Biological Activated Carbon Process for Water Treatment
The biological activated carbon (BAC) process mainly utilizes the pore structure and surface area of activated carbon to achieve high efficiency as for growing concern of the treatment of water containing more and more kinds of pollutants nowadays. Compared with using solely activated carbon method or biological method, the combined process prolongs the service life of activated carbon, improves the dewatering and anaerobic digestion of sludge, and has been used for various types of wastewater (chemical, printing, synthetic fibers, etc.).
The process uses activated carbon as a carrier, and forms a biofilm on the surface of the carbon. The pollutants in water are adsorbed by activated carbon, and oxidatively decomposed by microorganisms.
Influence of the turbidity of influent
High turbidity of the influent and concentration of suspended solids contained can easily block the pores of activated carbon, resulting in a greatly reduced adsorption capacity and increased difficulty of the subsequent treatment. And this will also reduce the contact area between microorganisms and activated carbon.
Influence of preprocessing
Pre-oxidation can decompose macromolecular organic matters into smaller molecules. It has been studied that ozone, potassium permanganate, biological preprocessing can improve various indexes of removal ability.
Application of biological activated carbon process in water treatment
Textile wastewater
The textile industry requires huge water consumption and its wastewater contains a large number of chemicals that are quite difficult to deal with. The biological activated carbon process utilizes the metabolic capabilities of bacteria, fungi, algae, etc., to react with organic and inorganic compounds under suitable conditions (oxygen concentration, pH, nutrients). The process is usually carried out in a bioreactor with adequate aeration and agitation control arrangement. Biodegradation methods are considered cost-effective for long-term use though with high investment costs depending on the equipment used.
Petroleum wastewater
This wastewater can be generated during processes ranging from petroleum extraction, refining, transportation, to storage. The volatile substances, and part of the petroleum will pollute the air and groundwater. In addition, the main constituent elements of petroleum are carbon and hydrogen, and excessive hydrocarbon content may cause combustion. A kind of bacteria that can degrade petroleum hydrocarbons has been found in petroleum contaminated areas and immobilized on activated carbon. Compared with other bacteria, it significantly increases the removal rate of COD and oils in water.
Humus in raw water
Humus is the main organic carbon in raw water and it is easy to react with chlorine, forming carcinogenic disinfection by-products. It will also affect the stability of residual chlorine, leading to the accelerated growth of microorganisms in pipelines.

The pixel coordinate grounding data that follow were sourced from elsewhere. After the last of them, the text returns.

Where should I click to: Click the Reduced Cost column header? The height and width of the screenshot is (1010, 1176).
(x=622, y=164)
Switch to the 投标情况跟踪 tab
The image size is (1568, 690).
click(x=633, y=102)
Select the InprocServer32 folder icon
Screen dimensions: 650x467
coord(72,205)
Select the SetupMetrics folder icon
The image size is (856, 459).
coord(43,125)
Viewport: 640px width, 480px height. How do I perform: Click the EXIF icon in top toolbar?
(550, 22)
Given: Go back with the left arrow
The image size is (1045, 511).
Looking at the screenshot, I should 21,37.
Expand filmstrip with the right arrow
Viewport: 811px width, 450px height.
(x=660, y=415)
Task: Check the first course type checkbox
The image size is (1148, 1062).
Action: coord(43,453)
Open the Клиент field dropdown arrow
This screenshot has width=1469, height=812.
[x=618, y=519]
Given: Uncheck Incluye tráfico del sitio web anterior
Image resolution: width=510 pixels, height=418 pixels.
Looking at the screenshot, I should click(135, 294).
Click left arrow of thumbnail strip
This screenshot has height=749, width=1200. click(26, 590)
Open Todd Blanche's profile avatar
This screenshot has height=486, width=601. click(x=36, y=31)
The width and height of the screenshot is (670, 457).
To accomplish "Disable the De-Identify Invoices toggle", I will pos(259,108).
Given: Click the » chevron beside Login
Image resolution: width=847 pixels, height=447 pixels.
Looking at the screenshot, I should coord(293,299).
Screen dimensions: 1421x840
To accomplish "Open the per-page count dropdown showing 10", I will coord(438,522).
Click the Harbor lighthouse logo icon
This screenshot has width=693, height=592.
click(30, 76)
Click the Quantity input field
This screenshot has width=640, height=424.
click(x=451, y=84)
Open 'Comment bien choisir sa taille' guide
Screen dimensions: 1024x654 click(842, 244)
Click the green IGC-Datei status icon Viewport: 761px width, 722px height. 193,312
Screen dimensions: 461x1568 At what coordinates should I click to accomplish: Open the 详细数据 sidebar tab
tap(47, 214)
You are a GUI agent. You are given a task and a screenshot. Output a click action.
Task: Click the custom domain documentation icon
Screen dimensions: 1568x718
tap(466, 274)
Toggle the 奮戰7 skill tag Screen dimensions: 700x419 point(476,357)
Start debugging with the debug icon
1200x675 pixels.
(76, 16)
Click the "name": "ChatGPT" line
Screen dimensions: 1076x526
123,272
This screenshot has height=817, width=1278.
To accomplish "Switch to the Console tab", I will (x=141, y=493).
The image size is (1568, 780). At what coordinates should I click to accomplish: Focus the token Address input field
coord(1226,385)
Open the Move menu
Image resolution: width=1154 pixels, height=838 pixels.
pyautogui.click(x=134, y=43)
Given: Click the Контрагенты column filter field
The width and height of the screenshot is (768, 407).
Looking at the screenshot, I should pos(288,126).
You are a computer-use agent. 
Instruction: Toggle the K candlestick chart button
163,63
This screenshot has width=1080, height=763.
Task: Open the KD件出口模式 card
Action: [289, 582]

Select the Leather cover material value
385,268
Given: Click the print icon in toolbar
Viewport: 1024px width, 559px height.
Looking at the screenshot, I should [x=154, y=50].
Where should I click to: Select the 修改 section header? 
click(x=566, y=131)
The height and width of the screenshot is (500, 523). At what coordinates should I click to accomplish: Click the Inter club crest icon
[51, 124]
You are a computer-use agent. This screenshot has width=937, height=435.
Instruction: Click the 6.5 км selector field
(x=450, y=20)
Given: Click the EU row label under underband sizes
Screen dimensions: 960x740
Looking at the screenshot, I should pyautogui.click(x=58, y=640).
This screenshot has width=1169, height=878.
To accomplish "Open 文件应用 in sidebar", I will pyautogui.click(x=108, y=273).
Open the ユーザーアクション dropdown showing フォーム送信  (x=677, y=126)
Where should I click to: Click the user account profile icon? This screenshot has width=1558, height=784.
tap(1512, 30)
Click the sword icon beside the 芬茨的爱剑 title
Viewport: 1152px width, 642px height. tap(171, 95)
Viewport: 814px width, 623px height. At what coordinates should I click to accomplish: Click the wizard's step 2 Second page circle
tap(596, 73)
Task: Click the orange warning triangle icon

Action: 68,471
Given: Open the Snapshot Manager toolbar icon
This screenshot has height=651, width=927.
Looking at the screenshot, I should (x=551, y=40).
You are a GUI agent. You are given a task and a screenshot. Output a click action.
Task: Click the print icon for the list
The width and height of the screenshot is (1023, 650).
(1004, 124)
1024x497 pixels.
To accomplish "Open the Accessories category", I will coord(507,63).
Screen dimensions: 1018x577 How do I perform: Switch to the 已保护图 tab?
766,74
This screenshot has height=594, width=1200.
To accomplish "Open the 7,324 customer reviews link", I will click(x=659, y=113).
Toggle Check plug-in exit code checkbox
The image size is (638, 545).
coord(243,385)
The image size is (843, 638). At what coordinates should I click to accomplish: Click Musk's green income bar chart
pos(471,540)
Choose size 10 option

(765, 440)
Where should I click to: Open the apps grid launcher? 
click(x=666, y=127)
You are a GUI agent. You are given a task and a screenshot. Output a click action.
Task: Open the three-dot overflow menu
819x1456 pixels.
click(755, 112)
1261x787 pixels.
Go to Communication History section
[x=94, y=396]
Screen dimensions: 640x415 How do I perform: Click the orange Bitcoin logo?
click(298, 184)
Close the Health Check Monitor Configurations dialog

Combining ozone and biological activated carbon is one of the mostly-used techniques in water plants. As mentioned above, ozone can oxidize macromolecular, reducing the operation difficulty in latter processes. And using a large amount of chlorine can be prevented as ozone has the ability of sterilization and disinfection.
Dyeing wastewater
Wastewater in ceramic, food, pharmaceutical, and other industries may contain various anionic and cationic synthetic dyes. Dyes that are toxic and carcinogenic can cause harm to human and aquatic animals. For example, crystal violet has a complex and stable molecular structure and is difficult to degrade. There are various methods for treating dyeing wastewater, among which, the adsorption method is considered to be the most suitable method due to its high efficiency, low cost, simple operation and availability of adsorbents such as activated carbon.
Domestic wastewater
Biological activated carbon fluidized bed has high efficiency in removing various kinds of pollutants. It also has strong resistance to shock loading that can prevent sludge bulking.